The hunting style of a Tricolored Heron is a bit different than most of its relatives. It usually walks quickly, runs, turns abruptly – it’s like watching some demented ballerina. They will also use their wings held high to create shade which entices small fish and – gulp!
Driving from one spot to another, Gini spotted a bagworm on a strand of fence. I believe this is Abbot’s Bagworm (Oiketicus abbotii), due to the structure of the “bag”. The female moth never leaves the case, or “bag”, and the male leaves just long enough to mate, typically less than a couple of days. Unique insects!
The Common Gallinule certainly lives up to its name in our area! They inhabit virtually all bodies of water, sometimes in incredible numbers. Thanks to Florida’s agreeable climate, these members of the rail family breed nearly year ’round.
Not as common or widespread as the Common Gallinule, the colorful Purple Gallinule seems to walk on water as its big feet help propel it across lily pads and weeds.
Some Brown Pelicans breed around interior lakes and we normally have a few locally all year long. It can be startling to have one of these large divers fall out of the sky and splash right in front of you!
Similar to the normally coastal pelicans, we have a few terns which stay with us all year. A large yellowish bill, black behind the eye and head and a clean white forehead help identify the large Royal Tern.
The back roads between lakes take us through fields and pastures and is a very relaxing experience. We leave you with a few bales of hay, cypress trees draped in Spanish moss and a splash of color from a Red Maple.
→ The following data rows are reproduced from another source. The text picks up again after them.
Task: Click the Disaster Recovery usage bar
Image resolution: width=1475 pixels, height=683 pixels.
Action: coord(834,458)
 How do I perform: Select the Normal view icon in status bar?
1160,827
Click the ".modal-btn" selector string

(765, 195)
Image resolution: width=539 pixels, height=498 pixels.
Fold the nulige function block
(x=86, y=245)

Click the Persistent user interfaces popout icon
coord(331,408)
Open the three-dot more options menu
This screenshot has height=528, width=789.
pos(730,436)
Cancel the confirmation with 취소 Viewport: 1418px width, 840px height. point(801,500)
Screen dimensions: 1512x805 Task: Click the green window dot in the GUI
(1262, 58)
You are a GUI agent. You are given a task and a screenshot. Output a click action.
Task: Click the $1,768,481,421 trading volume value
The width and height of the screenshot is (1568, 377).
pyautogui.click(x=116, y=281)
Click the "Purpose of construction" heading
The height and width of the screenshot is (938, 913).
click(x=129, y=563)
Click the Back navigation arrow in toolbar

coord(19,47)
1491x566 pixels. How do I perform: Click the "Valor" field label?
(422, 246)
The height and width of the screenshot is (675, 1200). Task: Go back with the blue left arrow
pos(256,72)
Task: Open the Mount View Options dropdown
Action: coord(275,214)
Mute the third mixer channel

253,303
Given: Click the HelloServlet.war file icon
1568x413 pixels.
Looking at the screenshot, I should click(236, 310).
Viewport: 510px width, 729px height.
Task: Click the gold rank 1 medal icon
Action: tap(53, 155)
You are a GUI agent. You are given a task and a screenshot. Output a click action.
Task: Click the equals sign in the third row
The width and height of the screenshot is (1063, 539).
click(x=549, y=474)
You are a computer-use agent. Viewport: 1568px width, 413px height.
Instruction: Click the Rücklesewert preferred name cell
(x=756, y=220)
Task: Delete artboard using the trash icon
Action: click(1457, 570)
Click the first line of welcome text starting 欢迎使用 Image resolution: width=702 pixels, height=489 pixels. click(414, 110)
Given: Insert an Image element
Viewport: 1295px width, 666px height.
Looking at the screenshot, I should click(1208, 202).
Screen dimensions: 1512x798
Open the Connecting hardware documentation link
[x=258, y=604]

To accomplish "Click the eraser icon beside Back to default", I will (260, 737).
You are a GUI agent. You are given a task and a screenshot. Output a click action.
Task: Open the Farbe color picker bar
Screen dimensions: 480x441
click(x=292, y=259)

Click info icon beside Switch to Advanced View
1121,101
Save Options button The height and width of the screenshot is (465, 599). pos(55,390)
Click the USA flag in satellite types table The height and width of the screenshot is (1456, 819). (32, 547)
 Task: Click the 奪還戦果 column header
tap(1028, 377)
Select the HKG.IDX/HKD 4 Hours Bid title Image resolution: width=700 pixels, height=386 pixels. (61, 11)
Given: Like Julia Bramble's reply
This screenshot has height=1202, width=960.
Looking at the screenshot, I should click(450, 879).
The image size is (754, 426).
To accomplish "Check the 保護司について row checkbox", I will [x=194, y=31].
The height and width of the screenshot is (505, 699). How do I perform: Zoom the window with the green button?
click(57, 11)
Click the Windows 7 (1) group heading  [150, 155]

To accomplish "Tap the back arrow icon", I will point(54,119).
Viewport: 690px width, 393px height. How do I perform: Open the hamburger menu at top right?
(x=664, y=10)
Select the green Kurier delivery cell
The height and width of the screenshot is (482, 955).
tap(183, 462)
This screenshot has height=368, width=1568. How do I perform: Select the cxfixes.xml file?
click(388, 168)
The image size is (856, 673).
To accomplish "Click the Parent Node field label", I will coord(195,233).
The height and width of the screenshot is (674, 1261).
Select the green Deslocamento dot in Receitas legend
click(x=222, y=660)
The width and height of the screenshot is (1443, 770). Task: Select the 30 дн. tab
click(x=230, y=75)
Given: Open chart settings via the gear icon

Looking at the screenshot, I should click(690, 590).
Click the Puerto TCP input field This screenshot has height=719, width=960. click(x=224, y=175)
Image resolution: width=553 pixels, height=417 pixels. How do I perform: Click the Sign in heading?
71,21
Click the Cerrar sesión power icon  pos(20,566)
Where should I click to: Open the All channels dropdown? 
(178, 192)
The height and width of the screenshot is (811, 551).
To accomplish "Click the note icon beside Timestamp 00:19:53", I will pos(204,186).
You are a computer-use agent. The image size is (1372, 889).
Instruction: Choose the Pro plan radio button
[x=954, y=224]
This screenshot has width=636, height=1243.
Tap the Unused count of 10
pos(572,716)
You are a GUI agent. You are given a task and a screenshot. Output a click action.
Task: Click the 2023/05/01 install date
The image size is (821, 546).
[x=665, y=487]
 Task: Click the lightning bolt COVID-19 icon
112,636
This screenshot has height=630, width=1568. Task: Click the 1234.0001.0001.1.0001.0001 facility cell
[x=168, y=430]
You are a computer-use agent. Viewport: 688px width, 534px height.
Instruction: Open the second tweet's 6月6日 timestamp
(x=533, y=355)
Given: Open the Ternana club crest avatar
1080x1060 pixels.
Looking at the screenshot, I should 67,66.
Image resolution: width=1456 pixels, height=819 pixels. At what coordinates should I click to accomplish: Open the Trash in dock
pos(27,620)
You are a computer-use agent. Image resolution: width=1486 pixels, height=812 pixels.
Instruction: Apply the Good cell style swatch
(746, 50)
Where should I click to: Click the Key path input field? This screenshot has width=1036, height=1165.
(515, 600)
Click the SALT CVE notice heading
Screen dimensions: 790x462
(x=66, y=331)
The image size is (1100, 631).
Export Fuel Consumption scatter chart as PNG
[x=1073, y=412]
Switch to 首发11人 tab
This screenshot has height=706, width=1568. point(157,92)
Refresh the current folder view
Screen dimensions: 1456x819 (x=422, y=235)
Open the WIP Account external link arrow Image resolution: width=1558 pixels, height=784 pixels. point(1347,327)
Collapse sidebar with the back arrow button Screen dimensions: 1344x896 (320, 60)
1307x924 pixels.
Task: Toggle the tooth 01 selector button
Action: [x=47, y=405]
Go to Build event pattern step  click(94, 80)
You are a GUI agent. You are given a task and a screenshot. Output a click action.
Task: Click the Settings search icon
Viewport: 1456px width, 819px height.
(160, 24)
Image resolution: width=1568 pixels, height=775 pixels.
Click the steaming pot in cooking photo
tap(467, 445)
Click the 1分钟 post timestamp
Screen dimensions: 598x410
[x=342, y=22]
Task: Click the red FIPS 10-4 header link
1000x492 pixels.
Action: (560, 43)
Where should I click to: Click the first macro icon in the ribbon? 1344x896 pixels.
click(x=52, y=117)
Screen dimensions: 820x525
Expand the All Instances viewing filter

As the old year has departed and we sweep up its remnants to engage the future, apply the wisdom of Mr. John Heywood of the 16th century (here is the modernized version):
“Make hay while the sun shines!”
Thank you all for traveling with us!
There will always be good times and bad. There will always be hope and despair. What we choose to remember, what we choose to grasp – shall make all the difference.
As for me and My Love, we choose to live our best life, today.
Enjoy your search for a natural place and come back for a visit!